I enjoyed this book so much that I’ve already put one of his earlier books on my must read list, The Botany of Desire. If he can make food this interesting, I can’t wait to read about flowers.
CPoeppel says
Shedding light on the need for small, sustainable farming is indeed critical since it is a dying industry that has been taken over by corporate food giants. However, Pollan clearly has no business discussing the hunting aspect of food collection.
In a cliche manner, he gives the green light for Indians to hunt since they orally give thanks to the animals that they kill. He predictably stereotypes white hunters as insensitive bruits who do not respect the animal nor the environment. This is neither and altogether true of both Indians and white hunters.
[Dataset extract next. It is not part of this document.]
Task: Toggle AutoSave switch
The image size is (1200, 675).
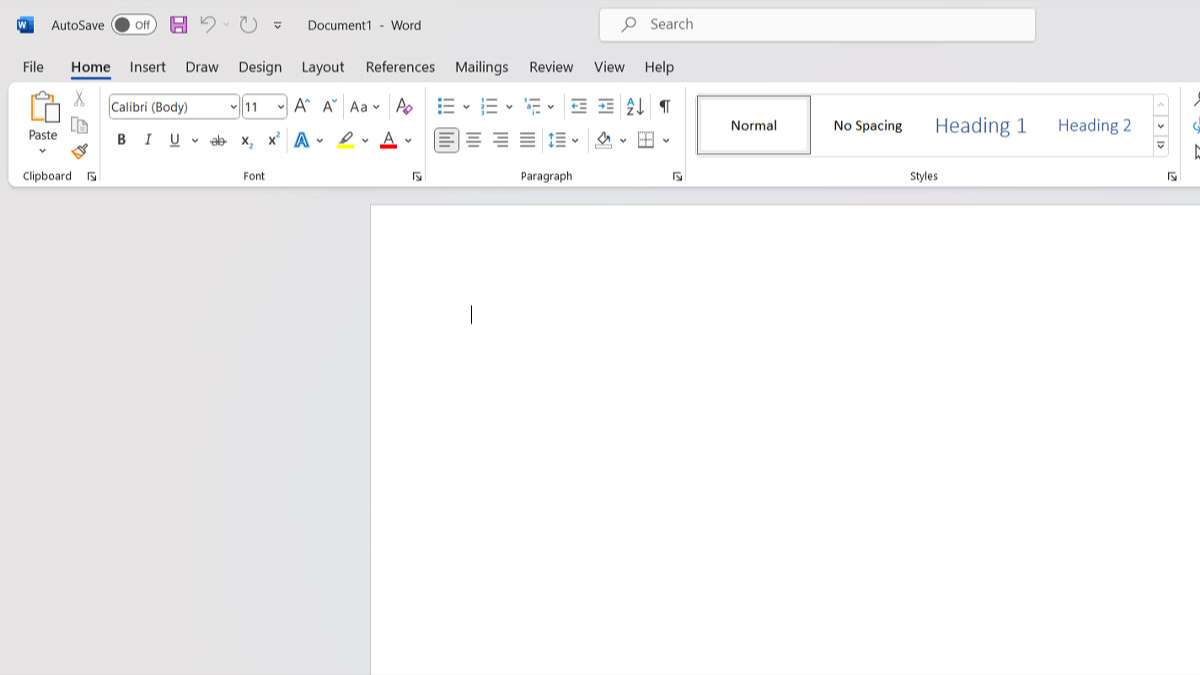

What the city-slicker mentality does not understand is that death is death. Whether an Indian gives thanks to the animal for giving its life does not minimize the pain the animal went through as it died. Pollan (who obviously did not grow up around hunters) has no idea how fond of and tied to nature hunters really are. He is simply ignorant of a culture that he chooses to insult because it’s not very cool to like white hunters if you are part of the fruity, touchy-emotional hippie culture (and there is nothing wrong with being a hippie, by the way).
Furthermore, Pollan has no business hunting (even for the elusive, invasive species of wild pig) if he is not well trained with a rifle. He claimed to have one day of target practice under his belt, really? If he would have enrolled in a hunter safety course put on by the local Game and Fish, he would have been ashamed of himself for taking aim at an animal with such poor shooting skills. That is considered irresponsible hunting if you are part of the larger hunting world.
Pollan continues to slander the white hunter by making derogatory comments about the “trophy hunter” yet, in his ignorance, he does not explain that federal law prohibits hunting for the sole purpose of taking antlers or horns. In fact, trophy hunting (which requires the hunter to eat the meat of the animal; he’d go to prison if he left behind the body) is important because it forces the hunter to focus on mature animals rather than young fellows who still need to enjoy live and reproduce.
In another slam against the white hunter (it is becoming extremely clear as to how uncool is to like red-neck hunter if you are a hippie) when he shuns the macho practice of the white hunter taking a photo of his kill (wait, don’t Indians take teeth and other adornments from their prize kills?). . . big deal . . . the animal of either hunter suffered pain as does any dying creature (especially animals that are slowly disemboweled by mountain lions, wolves and coyotes).
The point is, Pollan has no business discussing a topic that he has no understanding of. The equally ignorant city-slicker will latch on to his biased and inaccurate representation of the non-Indian hunter and further spread ignorance (and hate) of the importance that ethical hunting plays in the role of responsible meat consumption and tying ourselves back to the land.
A proactive approach to the meat eater, is to enroll oneself in a hunter safety course in order to educate oneself on the benefits of hunting. The non-hunter would be surprised to find that hunters play a more beneficial role in conservation than one thinks!
Whether you choose to be a vegetarian, vegan, hypocrite meat-eating-white-hunter-hater or hunter, the choice and moral responsibility is yours; don’t take Pollan’s word for it.